## [Task requirements]
1. Edit the records from the line containing "This screenshot has width=972, height=719." through the line containing "(1113, 203)", swapping "Integrations" for "Extensions" and leaving all else as it stands. Return only those lines.
2. Resume the account of Midwestern farm towns along the National Road where it stops.

## [Source extract]
^^^^
Orville’s life evolved from mid-west small-town culture to world-capital grand opera. While these are seemingly polar opposites, his hometown was not so isolated or primitive as might be imagined. First is to clarify what is meant by mid-west. Where the old National Road leaves Wheeling, WV and crosses the Ohio River, it leaves behind Pennsylvania’s mountains and enters a broad expanse of flat lands extending to the Rockies. For purposes here, the mid-west starts at the Ohio River, where begins a vast farming region that cultivated a host of small towns. With the land primarily for farming, towns were spaced according to how far farmers could conveniently travel, and were only large enough for commerce to support their limited region.

Bountiful agriculture assured that these towns were generally prosperous, with active economies and attractive residences built by both townspeople and retired farmers. While many in America’s westward migration preferred river routes, at least to the Mississippi, the National Road (essentially 20th century Route 40, paralleled later by I-70) was the primary northern land route, starting at Cumberland, MD and connecting state capitals of Columbus, Ohio and Indianapolis, Indiana on its way to Vandalia, Illinois. A primary conduit for westbound caravans of Conestoga wagons, the road was a source of commerce, cultural exchange, and new residents. Adjacent towns filled with a spectrum of cultures, and over the 19th century accumulated a variety of industries, such as producer gas plants for street illumination and a myriad of manufactured products ranging from apple peelers to windmills. The growing railroad network provided additional industry, exchange, growth, and communication.

The 1840’s saw a rush of Irish immigrants fleeing the potato famine of 1843, and after 1850 came Germans fleeing restrictive regional monarchies and military conscription in armies-for-hire. Midwest farming towns thus had significant German populations, where schools were conducted in German in the morning and English in the afternoon, which stopped only at WWI (Lawrence Welk had an accent because he was born in Strasburg, North Dakota, speaking only German until age 21). In addition to the modern image of Santa Claus, Germans brought machine trades and a variety of traditional clubs and societies. Not limited to farm towns, many large mid-west cities were highly German, boasting industry, sausage and meat packing plants, and breweries. Cincinnati was known as “Porkopolis” and had five breweries into mid-20th century: Bavarian, Burger, Hudepol, Schoenling, and Wiedemann. Similar to cattle drives, Indiana farmers gathered for annual hog drives down to Cincinnati. Some Hoosiers went there for opera.
^^^^
## [Listing]
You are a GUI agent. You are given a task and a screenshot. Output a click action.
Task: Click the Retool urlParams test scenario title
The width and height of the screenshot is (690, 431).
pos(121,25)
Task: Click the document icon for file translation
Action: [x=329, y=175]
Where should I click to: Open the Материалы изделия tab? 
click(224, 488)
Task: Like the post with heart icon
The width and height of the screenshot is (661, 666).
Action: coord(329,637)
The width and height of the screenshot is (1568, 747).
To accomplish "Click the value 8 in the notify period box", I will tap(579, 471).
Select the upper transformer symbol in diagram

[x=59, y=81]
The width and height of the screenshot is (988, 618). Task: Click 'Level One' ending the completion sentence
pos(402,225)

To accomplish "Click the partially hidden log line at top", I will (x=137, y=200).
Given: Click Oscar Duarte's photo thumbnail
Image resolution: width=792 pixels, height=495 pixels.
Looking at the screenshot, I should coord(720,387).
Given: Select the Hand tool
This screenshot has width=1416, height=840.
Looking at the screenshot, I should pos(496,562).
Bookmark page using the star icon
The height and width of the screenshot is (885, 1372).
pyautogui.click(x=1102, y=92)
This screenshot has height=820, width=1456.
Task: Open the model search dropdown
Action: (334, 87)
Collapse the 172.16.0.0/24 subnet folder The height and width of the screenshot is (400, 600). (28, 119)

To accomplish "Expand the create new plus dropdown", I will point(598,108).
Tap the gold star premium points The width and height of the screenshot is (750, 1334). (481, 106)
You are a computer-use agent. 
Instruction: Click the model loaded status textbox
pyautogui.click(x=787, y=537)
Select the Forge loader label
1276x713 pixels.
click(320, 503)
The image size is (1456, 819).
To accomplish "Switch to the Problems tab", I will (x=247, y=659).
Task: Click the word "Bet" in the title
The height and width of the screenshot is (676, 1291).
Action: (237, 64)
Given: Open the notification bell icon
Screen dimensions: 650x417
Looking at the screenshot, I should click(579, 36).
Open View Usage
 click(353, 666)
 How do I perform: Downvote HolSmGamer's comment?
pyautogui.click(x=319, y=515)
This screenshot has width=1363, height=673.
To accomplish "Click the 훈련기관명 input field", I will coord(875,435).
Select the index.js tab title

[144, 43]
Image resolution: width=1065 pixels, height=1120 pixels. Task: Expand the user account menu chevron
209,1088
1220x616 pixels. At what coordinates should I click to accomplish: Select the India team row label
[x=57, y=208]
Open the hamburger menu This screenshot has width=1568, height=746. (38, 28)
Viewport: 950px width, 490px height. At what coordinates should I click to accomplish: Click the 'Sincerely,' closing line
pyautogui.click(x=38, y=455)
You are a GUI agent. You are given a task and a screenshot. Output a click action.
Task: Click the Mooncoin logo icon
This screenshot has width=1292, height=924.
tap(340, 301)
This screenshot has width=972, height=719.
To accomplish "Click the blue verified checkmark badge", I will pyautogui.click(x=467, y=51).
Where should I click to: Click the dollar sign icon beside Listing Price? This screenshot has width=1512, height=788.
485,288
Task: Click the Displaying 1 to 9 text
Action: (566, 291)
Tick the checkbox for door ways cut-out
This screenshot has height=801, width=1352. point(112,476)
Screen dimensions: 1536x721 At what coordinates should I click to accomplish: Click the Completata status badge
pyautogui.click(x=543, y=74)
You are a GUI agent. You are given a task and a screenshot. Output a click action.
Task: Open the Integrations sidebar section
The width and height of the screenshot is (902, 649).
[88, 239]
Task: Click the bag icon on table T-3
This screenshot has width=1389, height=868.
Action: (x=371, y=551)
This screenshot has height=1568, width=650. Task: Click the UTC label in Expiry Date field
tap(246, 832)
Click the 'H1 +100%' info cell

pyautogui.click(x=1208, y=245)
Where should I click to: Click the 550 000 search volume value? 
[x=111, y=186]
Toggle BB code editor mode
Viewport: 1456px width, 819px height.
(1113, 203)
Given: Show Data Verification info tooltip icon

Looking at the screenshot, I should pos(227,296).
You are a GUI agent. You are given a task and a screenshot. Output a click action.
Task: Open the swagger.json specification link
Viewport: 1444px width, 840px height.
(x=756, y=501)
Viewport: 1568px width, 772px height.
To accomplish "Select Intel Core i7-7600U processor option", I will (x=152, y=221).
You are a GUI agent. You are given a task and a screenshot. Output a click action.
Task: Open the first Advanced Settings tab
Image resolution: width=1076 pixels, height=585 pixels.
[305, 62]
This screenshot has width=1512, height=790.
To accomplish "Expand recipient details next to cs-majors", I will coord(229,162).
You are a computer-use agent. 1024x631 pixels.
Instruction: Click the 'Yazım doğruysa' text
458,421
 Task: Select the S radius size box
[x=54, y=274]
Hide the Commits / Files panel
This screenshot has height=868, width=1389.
^^^^
## [Written responses]
1.
This screenshot has width=972, height=719.
To accomplish "Click the blue verified checkmark badge", I will pyautogui.click(x=467, y=51).
Where should I click to: Click the dollar sign icon beside Listing Price? This screenshot has width=1512, height=788.
485,288
Task: Click the Displaying 1 to 9 text
Action: (566, 291)
Tick the checkbox for door ways cut-out
This screenshot has height=801, width=1352. point(112,476)
Screen dimensions: 1536x721 At what coordinates should I click to accomplish: Click the Completata status badge
pyautogui.click(x=543, y=74)
You are a GUI agent. You are given a task and a screenshot. Output a click action.
Task: Open the Extensions sidebar section
The width and height of the screenshot is (902, 649).
[88, 239]
Task: Click the bag icon on table T-3
This screenshot has width=1389, height=868.
Action: (x=371, y=551)
This screenshot has height=1568, width=650. Task: Click the UTC label in Expiry Date field
tap(246, 832)
Click the 'H1 +100%' info cell

pyautogui.click(x=1208, y=245)
Where should I click to: Click the 550 000 search volume value? 
[x=111, y=186]
Toggle BB code editor mode
Viewport: 1456px width, 819px height.
(1113, 203)

2.
Rural 19th century life followed ancient rhythms that nudged people toward adult roles at a young age. With a life expectancy below 50 years, independent youth were often earning their way before they might have graduated from high school, which many never did. They could have considerable freedom by mid-adolescence, choosing their own direction with income from agriculture or urban factories. Major upheavals from significant depressions in the 1890’s and 1930’s, plus two world wars, carried these social patterns into mid-20th century, and carried many young Americans across the country and around the globe (just as they brought may refugees and immigrants to America). Orville was a wandering offspring of these cultures and attitudes, which is reflected in how he approached his life, family, and children.

Located just northeast of Indianapolis, Muncie, Indiana was typical of mid-west towns. Adjacent to the National Road, it benefited from a cultural mix and ample exposure to social influences flowing through the region. In addition to being near the state capitol, its agriculture and industry supported an active economy. Among its principle manufacturers was the Ball Jar Company, maker of fruit canning jars, and source of the family fortune associated with Ball State University. Victorian America was becoming modernly mobile for the adventurous and the talented. Orville was both, and even in small-town Indiana was exposed to other like spirits who clearly emboldened him.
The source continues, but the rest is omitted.